In doing so, she stopped a process in which ‘fire hazards’ like her bike and other personal items were being removed. The men left empty-handed. Whilst she was burdened with finding a longer-term resolution, in the moment she got a good result in immensely difficult circumstances. I thought she’d been extraordinary and said so!

In concluding her tale, my colleague mentioned that she remained rattled by the exchange and felt unable to ‘let it go’. She wondered if this was because she’d been unable to fully express her anger. Whilst this is an intriguing possibility, I have a different perspective.  

In ‘Difficult conversations’ (Stone et al) there’s a chapter entitled ‘Have your feelings (or they will have you)’. It recommends taking account of our feelings in important conversations. The premise, which I support, is that feelings will gate-crash the conversation if we don’t invite them into it.   

I explore this in Pause for Breath, outlining the way our human complexity shapes our internal dialogue and what we say. When we look closely, we often find inconsistencies between our thoughts, feelings and beliefs. If we can be transparent about this, the ground of a conversation expands and becomes more fruitful. In this context, we might ask: to what extent is it useful to ‘have our feelings’ in order to communicate well?

My understanding – not researched or fact-checked – is that, physiologically and energetically, a natural feeling experience lasts for 60-90 seconds. What endures are features such as the story we attribute to it, our attachment to it, our identification with it and our feelings about having it. These factors fuel and maintain the initial emotion – sometimes escalating it to become the dominant element of an experience.

To illustrate, I’ll describe my own relationship with anger – a feeling with which I’m intimately acquainted across a range from mild irritation to being incandescent with rage. I’m one angry bird*! By studying anger forensically, I’ve become familiar with the way it compromises my ability to communicate skilfully. Along the way, I’ve learned to relate to it differently.

In the past, I could remain angry about something for weeks because, once I became angry, I fuelled it with narratives of resentment, self-justification, blame, arrogance, judgement and criticism. As I attributed my circumstances (and feelings!) to others and/or bolstered a sense of grievance, I sidestepped any examination of my part in whatever had occurred.  

As I began to understand the relationship between anger and the way I fanned its flames, I could more often let it burn out. For highly-charged events at the ‘incandescent’ end of the spectrum, I learned to use mindfulness and embodied practices to dowse the blaze: I’d apply them each time anger reignited, reducing its intensity for a while. With each application, the anger was less strong when it returned. Gradually ‘dialling down’ the potency of anger sometimes took a few hours of consistent effort… and sometimes a couple of days. I began to think of anger as having a ‘half-life’ like radioactive materials: over time, its intensity would decay – if, and only if, I didn’t aggravate it!
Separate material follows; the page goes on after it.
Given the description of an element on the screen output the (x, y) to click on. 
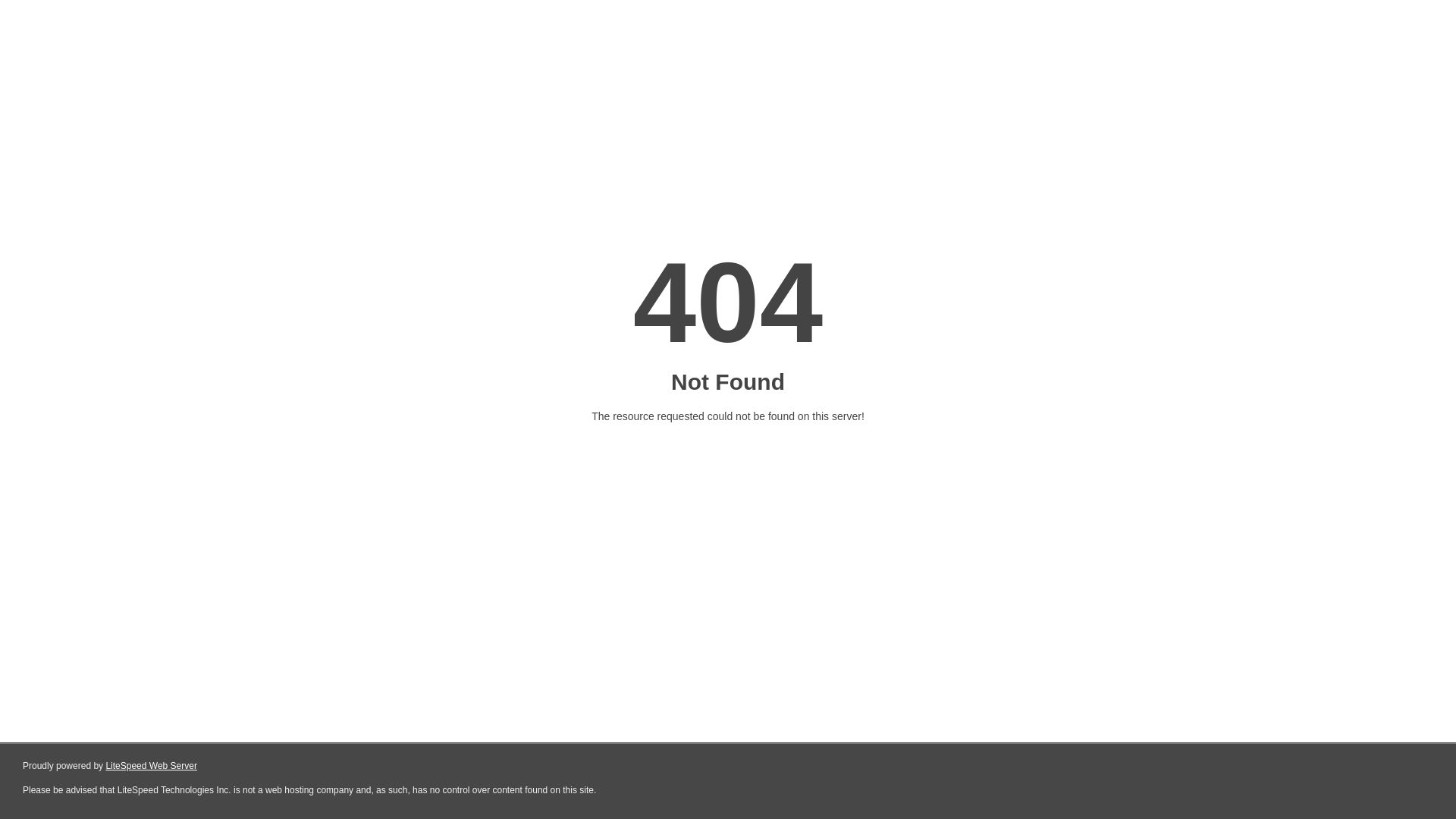
LiteSpeed Web Server Element type: text (151, 765)
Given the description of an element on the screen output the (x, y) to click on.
My perspective now is that anger (and any emotion) provides useful data. Once I’ve acknowledged the feeling, I’ll communicate more effectively when it’s run its course. This motivates me to take steps to minimise its duration. When the anger abates, I’m able to inquire into my part in the events that gave rise to it – and so respond more appropriately.  

I conclude that we should have our feelings enough to discharge them, but not so much that we’re driven by them. I think my colleague walked this line superbly – and in real time! Respect!

So, what lingered a few days later? Probably her story and the ongoing inconvenience. Having served its purpose, the original anger would have expired.   

Contemplations

  • Which emotion is most likely to linger for you after an event? How do you perpetuate it?  
  • How might you acknowledge this feeling and then allow it to fall away? What changes when you do this?  

* I ask forgiveness for this retro use of ‘bird’!